DESCRIPTION OF THE TASK.
Would you set down every entry shown below, precisely as written?

RECORDS TO USE.
▬▬▬
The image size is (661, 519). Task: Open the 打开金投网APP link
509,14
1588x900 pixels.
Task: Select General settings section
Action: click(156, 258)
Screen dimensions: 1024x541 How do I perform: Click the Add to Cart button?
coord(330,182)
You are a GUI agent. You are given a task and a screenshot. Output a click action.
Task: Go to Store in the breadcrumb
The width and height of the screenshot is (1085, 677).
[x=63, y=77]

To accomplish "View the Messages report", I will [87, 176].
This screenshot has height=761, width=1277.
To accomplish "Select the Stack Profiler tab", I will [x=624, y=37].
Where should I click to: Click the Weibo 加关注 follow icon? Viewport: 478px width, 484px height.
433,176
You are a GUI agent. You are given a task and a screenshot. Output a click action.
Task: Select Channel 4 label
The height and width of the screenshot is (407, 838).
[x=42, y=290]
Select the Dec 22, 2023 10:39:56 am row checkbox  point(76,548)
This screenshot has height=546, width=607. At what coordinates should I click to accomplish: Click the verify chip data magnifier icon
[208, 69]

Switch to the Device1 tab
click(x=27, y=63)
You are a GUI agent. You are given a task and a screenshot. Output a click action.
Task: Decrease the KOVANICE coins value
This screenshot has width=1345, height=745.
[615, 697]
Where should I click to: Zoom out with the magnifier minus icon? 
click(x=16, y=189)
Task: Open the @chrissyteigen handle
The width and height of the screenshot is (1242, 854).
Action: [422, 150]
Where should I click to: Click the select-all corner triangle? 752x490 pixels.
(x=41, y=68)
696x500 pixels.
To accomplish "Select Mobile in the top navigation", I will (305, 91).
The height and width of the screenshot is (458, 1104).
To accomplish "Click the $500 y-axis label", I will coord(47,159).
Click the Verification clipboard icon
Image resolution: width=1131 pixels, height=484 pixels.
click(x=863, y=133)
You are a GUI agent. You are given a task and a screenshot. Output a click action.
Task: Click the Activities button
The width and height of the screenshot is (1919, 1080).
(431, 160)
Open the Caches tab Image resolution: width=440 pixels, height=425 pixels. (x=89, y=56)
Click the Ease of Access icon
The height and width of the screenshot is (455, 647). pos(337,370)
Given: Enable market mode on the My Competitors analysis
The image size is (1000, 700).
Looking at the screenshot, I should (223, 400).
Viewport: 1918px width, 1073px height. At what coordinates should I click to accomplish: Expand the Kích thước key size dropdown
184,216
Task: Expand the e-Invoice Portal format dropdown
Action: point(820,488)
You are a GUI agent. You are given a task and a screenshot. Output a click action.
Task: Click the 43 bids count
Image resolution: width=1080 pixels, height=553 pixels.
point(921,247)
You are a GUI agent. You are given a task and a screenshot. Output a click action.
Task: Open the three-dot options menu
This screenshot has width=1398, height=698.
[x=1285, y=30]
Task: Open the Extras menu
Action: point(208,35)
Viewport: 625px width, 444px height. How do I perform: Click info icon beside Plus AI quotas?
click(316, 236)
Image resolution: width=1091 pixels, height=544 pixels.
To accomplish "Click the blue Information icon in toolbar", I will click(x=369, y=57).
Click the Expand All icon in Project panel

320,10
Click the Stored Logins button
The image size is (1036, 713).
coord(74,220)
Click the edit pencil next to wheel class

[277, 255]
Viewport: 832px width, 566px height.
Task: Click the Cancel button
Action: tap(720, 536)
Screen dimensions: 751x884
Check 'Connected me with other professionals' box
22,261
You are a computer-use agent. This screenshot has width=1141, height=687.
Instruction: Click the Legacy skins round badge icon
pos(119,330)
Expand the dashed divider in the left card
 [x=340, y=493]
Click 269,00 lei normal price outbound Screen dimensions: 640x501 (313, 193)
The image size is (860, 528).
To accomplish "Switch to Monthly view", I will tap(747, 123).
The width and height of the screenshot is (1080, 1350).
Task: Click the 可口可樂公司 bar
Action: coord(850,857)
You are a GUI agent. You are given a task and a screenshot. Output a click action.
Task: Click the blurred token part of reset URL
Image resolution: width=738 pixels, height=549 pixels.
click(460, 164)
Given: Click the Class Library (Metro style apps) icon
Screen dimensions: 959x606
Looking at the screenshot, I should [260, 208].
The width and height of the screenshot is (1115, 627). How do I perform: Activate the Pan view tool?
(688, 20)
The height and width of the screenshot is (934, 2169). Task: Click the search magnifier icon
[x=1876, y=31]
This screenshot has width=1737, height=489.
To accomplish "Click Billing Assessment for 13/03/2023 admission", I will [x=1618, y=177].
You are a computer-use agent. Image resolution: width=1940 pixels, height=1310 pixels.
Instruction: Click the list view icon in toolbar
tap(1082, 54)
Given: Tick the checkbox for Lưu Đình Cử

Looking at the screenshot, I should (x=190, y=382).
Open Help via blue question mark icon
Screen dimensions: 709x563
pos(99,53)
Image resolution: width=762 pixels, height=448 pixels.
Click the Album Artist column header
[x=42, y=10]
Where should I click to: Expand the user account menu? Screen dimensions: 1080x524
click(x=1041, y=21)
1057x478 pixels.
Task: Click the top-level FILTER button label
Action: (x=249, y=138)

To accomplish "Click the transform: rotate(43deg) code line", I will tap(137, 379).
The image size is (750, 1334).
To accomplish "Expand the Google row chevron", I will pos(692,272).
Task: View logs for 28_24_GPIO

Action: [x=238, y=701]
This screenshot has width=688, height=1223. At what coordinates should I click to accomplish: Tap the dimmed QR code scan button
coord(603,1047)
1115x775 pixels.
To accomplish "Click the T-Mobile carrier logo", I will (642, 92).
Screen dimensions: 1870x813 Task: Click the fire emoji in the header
▬▬▬
FINISHED EXERCISE.
The image size is (661, 519). Task: Open the 打开金投网APP link
509,14
1588x900 pixels.
Task: Select General settings section
Action: click(156, 258)
Screen dimensions: 1024x541 How do I perform: Click the Add to Cart button?
coord(330,182)
You are a GUI agent. You are given a task and a screenshot. Output a click action.
Task: Go to Store in the breadcrumb
The width and height of the screenshot is (1085, 677).
[x=63, y=77]

To accomplish "View the Messages report", I will [87, 176].
This screenshot has height=761, width=1277.
To accomplish "Select the Stack Profiler tab", I will [x=624, y=37].
Where should I click to: Click the Weibo 加关注 follow icon? Viewport: 478px width, 484px height.
433,176
You are a GUI agent. You are given a task and a screenshot. Output a click action.
Task: Select Channel 4 label
The height and width of the screenshot is (407, 838).
[x=42, y=290]
Select the Dec 22, 2023 10:39:56 am row checkbox  point(76,548)
This screenshot has height=546, width=607. At what coordinates should I click to accomplish: Click the verify chip data magnifier icon
[208, 69]

Switch to the Device1 tab
click(x=27, y=63)
You are a GUI agent. You are given a task and a screenshot. Output a click action.
Task: Decrease the KOVANICE coins value
This screenshot has width=1345, height=745.
[615, 697]
Where should I click to: Zoom out with the magnifier minus icon? 
click(x=16, y=189)
Task: Open the @chrissyteigen handle
The width and height of the screenshot is (1242, 854).
Action: [422, 150]
Where should I click to: Click the select-all corner triangle? 752x490 pixels.
(x=41, y=68)
696x500 pixels.
To accomplish "Select Mobile in the top navigation", I will (305, 91).
The height and width of the screenshot is (458, 1104).
To accomplish "Click the $500 y-axis label", I will coord(47,159).
Click the Verification clipboard icon
Image resolution: width=1131 pixels, height=484 pixels.
click(x=863, y=133)
You are a GUI agent. You are given a task and a screenshot. Output a click action.
Task: Click the Activities button
The width and height of the screenshot is (1919, 1080).
(431, 160)
Open the Caches tab Image resolution: width=440 pixels, height=425 pixels. (x=89, y=56)
Click the Ease of Access icon
The height and width of the screenshot is (455, 647). pos(337,370)
Given: Enable market mode on the My Competitors analysis
The image size is (1000, 700).
Looking at the screenshot, I should (223, 400).
Viewport: 1918px width, 1073px height. At what coordinates should I click to accomplish: Expand the Kích thước key size dropdown
184,216
Task: Expand the e-Invoice Portal format dropdown
Action: point(820,488)
You are a GUI agent. You are given a task and a screenshot. Output a click action.
Task: Click the 43 bids count
Image resolution: width=1080 pixels, height=553 pixels.
point(921,247)
You are a GUI agent. You are given a task and a screenshot. Output a click action.
Task: Open the three-dot options menu
This screenshot has width=1398, height=698.
[x=1285, y=30]
Task: Open the Extras menu
Action: point(208,35)
Viewport: 625px width, 444px height. How do I perform: Click info icon beside Plus AI quotas?
click(316, 236)
Image resolution: width=1091 pixels, height=544 pixels.
To accomplish "Click the blue Information icon in toolbar", I will click(x=369, y=57).
Click the Expand All icon in Project panel

320,10
Click the Stored Logins button
The image size is (1036, 713).
coord(74,220)
Click the edit pencil next to wheel class

[277, 255]
Viewport: 832px width, 566px height.
Task: Click the Cancel button
Action: tap(720, 536)
Screen dimensions: 751x884
Check 'Connected me with other professionals' box
22,261
You are a computer-use agent. This screenshot has width=1141, height=687.
Instruction: Click the Legacy skins round badge icon
pos(119,330)
Expand the dashed divider in the left card
 [x=340, y=493]
Click 269,00 lei normal price outbound Screen dimensions: 640x501 (313, 193)
The image size is (860, 528).
To accomplish "Switch to Monthly view", I will tap(747, 123).
The width and height of the screenshot is (1080, 1350).
Task: Click the 可口可樂公司 bar
Action: coord(850,857)
You are a GUI agent. You are given a task and a screenshot. Output a click action.
Task: Click the blurred token part of reset URL
Image resolution: width=738 pixels, height=549 pixels.
click(460, 164)
Given: Click the Class Library (Metro style apps) icon
Screen dimensions: 959x606
Looking at the screenshot, I should [260, 208].
The width and height of the screenshot is (1115, 627). How do I perform: Activate the Pan view tool?
(688, 20)
The height and width of the screenshot is (934, 2169). Task: Click the search magnifier icon
[x=1876, y=31]
This screenshot has width=1737, height=489.
To accomplish "Click Billing Assessment for 13/03/2023 admission", I will [x=1618, y=177].
You are a computer-use agent. Image resolution: width=1940 pixels, height=1310 pixels.
Instruction: Click the list view icon in toolbar
tap(1082, 54)
Given: Tick the checkbox for Lưu Đình Cử

Looking at the screenshot, I should (x=190, y=382).
Open Help via blue question mark icon
Screen dimensions: 709x563
pos(99,53)
Image resolution: width=762 pixels, height=448 pixels.
Click the Album Artist column header
[x=42, y=10]
Where should I click to: Expand the user account menu? Screen dimensions: 1080x524
click(x=1041, y=21)
1057x478 pixels.
Task: Click the top-level FILTER button label
Action: (x=249, y=138)

To accomplish "Click the transform: rotate(43deg) code line", I will tap(137, 379).
The image size is (750, 1334).
To accomplish "Expand the Google row chevron", I will pos(692,272).
Task: View logs for 28_24_GPIO

Action: [x=238, y=701]
This screenshot has width=688, height=1223. At what coordinates should I click to accomplish: Tap the dimmed QR code scan button
coord(603,1047)
1115x775 pixels.
To accomplish "Click the T-Mobile carrier logo", I will (642, 92).
Screen dimensions: 1870x813 Task: Click the fire emoji in the header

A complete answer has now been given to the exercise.